In recent months, Cuomo has pledged $50 million as an initial investment in the corridor. He did so after intense criticism for excluding the African American community from his ‘Buffalo Billion’ spending program. The pledge came at a time when activists have been demanding that the Cuomo Administration meet promised minority hiring and contracting goals.
In response to the political backlash, Mayor Byron Brown has been making a seemingly half hearted effort to develop an economic development strategy for the African American community.
BUDC spent $6.7 million to purchased a dozen properties in a 50-acre area, comprising 700,000 square feet of space in vacant industrial buildings. The agency has decided to retain and renovate the buildings at 631, 683 and 741 Northland Ave., while demolishing all or part of other properties, including 777 Northland and 537 E. Delavan Ave.
Several of the buildings that will be kept will be subdivided to create multi-tenant light industrial facilities. The WNY Workforce Training Center will be housed in about 100,000 square feet. The rest of the complex will be used for a mixture of commercial and industrial purposes. Work will include renovations, demolition, stabilization and site preparation work at each property, as well as asbestos and environmental cleanup.
“Don’t let BUDC waste $50 million building a traditional workforce training center to train you for jobs that don’t exist. We need to incubate our own jobs, work for ourselves, and cultivate personal wealth,” she says of the Buffalo Urban Development Corporation’s current plan.

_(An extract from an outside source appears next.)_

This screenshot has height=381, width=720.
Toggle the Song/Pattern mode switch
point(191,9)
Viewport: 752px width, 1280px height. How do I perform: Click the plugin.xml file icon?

Last month, Martin-Bordeaux publicly called for resource parity with Jordan Levy’s z80 Labs and 43 North, the flagship Cuomo Administration program designed to launch tech startups.
An alternative vision for East Side economic development
Martin-Bordeaux is outlining a community centric redevelopment strategy for the Northland Avenue Corridor, called The Northland Studios.
Mrs. Martin-Bordeaux’s plan calls for a $200 to $300 million buildout of Los Angeles style entertainment production studios, capable of producing first rate cinema, television, music, and entertainment content. The studio would serve as a free public incubator space for aspiring artists, directors, musicians, vocalists, actors, screen writers, and other creative professions — for whom access to expensive equipment, studio space, sound stages, prop libraries, and recording facilities would be catalytic.
“This isn’t just for the Black community; it is going to lay the foundation of industries that will make all of our communities stronger, but is particularly aligned with talents and skill sets already in the Black community,” explains Mrs. Martin-Bordeaux. “This is how we can pursue inclusive economic development that brings us all together.”
The entertainment incubator will cultivate an enabling environment that brings together creatives and links them with the contacts and capital that they need to bring their product to a national stage. Her supporters say that this project can “turn Buffalo into Atlanta.”
The studio space would be relevant across a variety of creative industries, beyond movies and music, to fields like fashion, curriculum, architecture, marketing, and advertising.
“The strategy is to cultivates a hub of creative activity and talent that will benefit from the dynamism that comes from a diverse field of creatives from all different industries working in one place,” Martin-Bordeaux says. “That’s what will create the enabling environment that will allow young people in the community to succeed.”
“This will cultivate an industry that can transform — not just the East Side of Buffalo — but the entire Buffalo Niagara region,” she concludes.